En page 2, on peut lire, sur deux colonnes et demie, le seul article “sérieux” pour lequel ce numéro semble avoir été destiné. Il s’agit d’un réquisitoire contre l’arrêté du 17 mai 1886 et contre son rédacteur, le Chef du Service judiciaire, le Procureur de la République par interim Pissarello. C’est un texte portant « réorganisation du corps des défenseurs, et réglant l’exercice du droit de défense des parties devant les tribunaux de la colonie »[5].

L’auteur de l’article, après un long développement, estime que ce texte est inopportun et « qu’il assimile les défenseurs à des collégiens qu’on met au pain sec pendant quinze jours quand ils n’ont pas été bien sages ». Assurément, le Procureur p.i. Pissarello est en conflit avec au moins un défenseur « qui possède un nez qui déplaît au ministère public ».

Le journal fait état de la rumeur selon laquelle ledit Pissarello pourrait être nommé titulaire de son poste.

À la rubrique “Âneries Ultra-Bécarres“, on lit cette information qui égratigne trois personnalités :

Il est question de l’installation de bancs sur la place du gouvernement.
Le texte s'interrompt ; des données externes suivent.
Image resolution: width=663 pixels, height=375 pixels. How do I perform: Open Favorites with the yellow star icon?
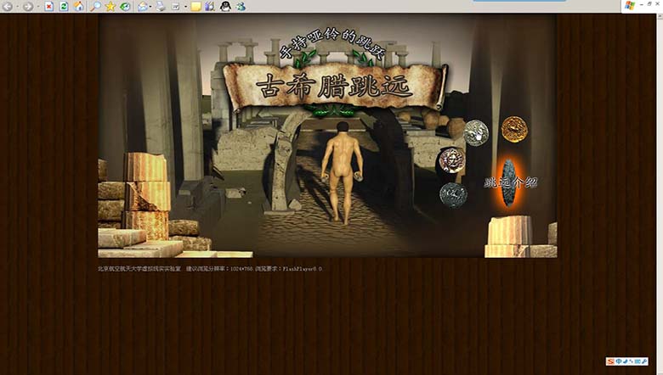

Il est certain que le beau naît (Frédéric Auguste Bonet, défenseur, qui fut élu le 13 juin au Conseil Général) dans la Colonie. Mort à qui nie (Dauphin Moracchini, Directeur de l’Intérieur, Gouverneur par interim) ce fait dont l’évidence s’impose à tous. Nos administrateurs nous paraissent désormais plus précieux que le diamant, car celui-ci, en effet, ne raie que le verre, tandis que pour le banc, c’est pis, ça raie l’eau (Pissarello, Procureur).”

Ça ne vole pas haut.

Le directeur de La Cloche, Gaston Cognet, est pris à partie. Outre l’annonce de sa future nomination comme défenseur, il est fait allusion à son refus de se battre en duel suite à un article paru dans son numéro 1.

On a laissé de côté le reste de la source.